┌────────

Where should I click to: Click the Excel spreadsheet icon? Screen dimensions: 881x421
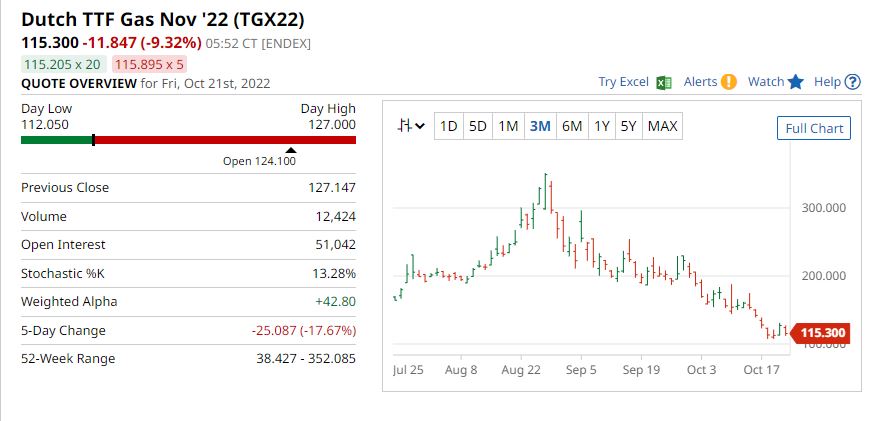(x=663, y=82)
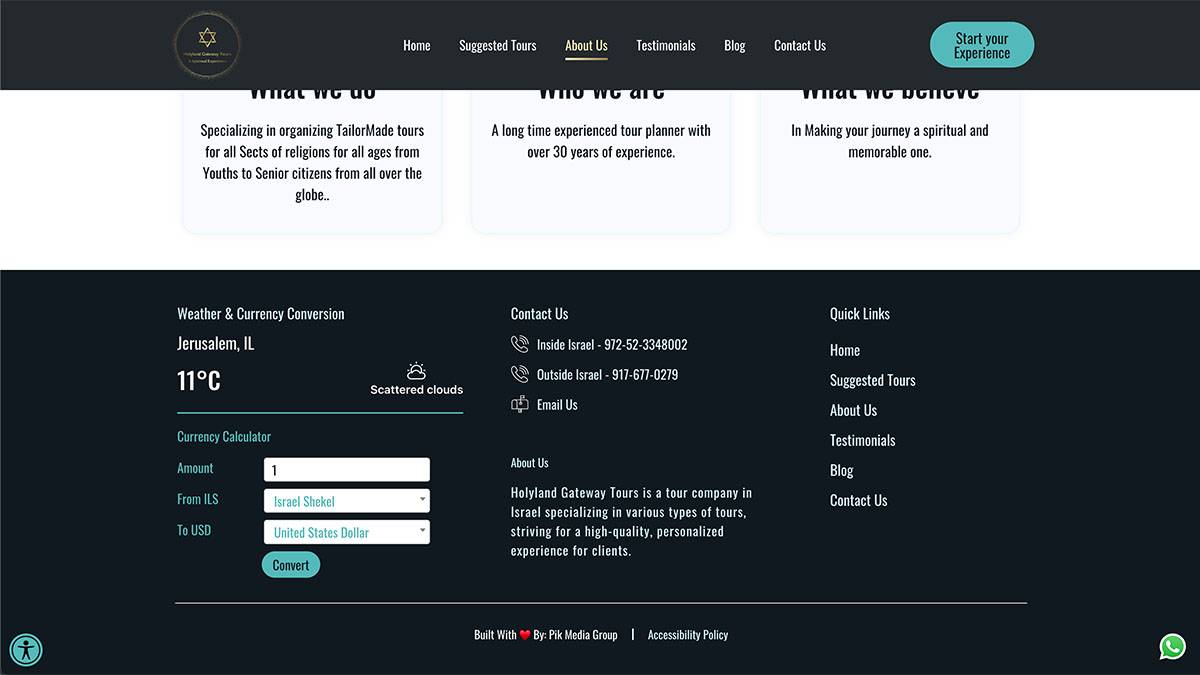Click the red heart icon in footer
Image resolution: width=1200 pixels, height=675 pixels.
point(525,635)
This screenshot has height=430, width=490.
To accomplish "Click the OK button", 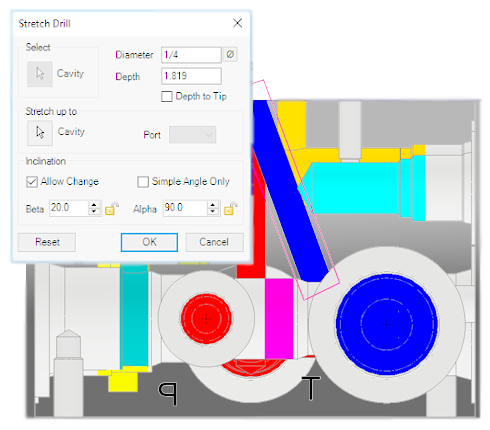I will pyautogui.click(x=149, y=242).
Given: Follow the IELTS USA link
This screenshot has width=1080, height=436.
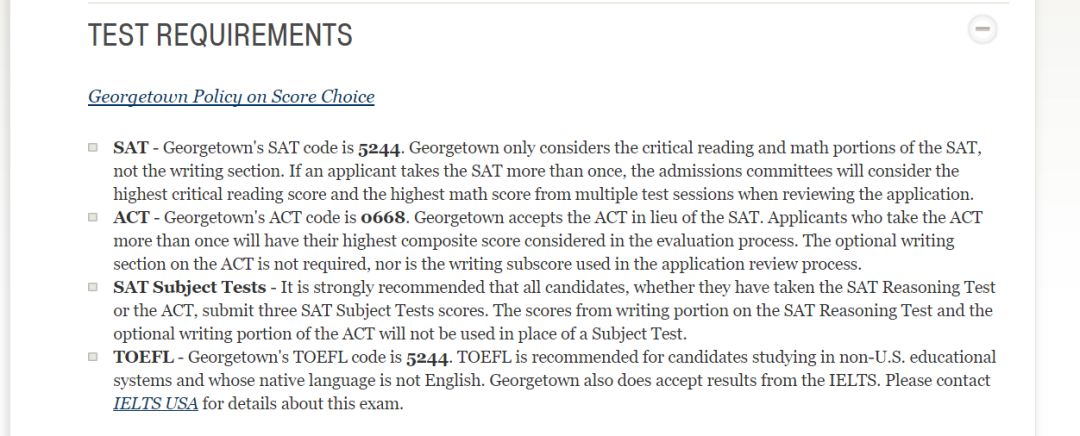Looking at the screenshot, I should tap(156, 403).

└────────

§ **EXERCISE AIM**: Take the lines from the start of the listing above through the line with "This screenshot has height=430, width=490.", both ends included, and copy them exactly, leaving the pictures behind.

§ **ANSWER FOR THIS EXERCISE**:
Where should I click to: Click the Excel spreadsheet icon? Screen dimensions: 881x421
(x=663, y=82)
Click the red heart icon in footer
Image resolution: width=1200 pixels, height=675 pixels.
point(525,635)
This screenshot has height=430, width=490.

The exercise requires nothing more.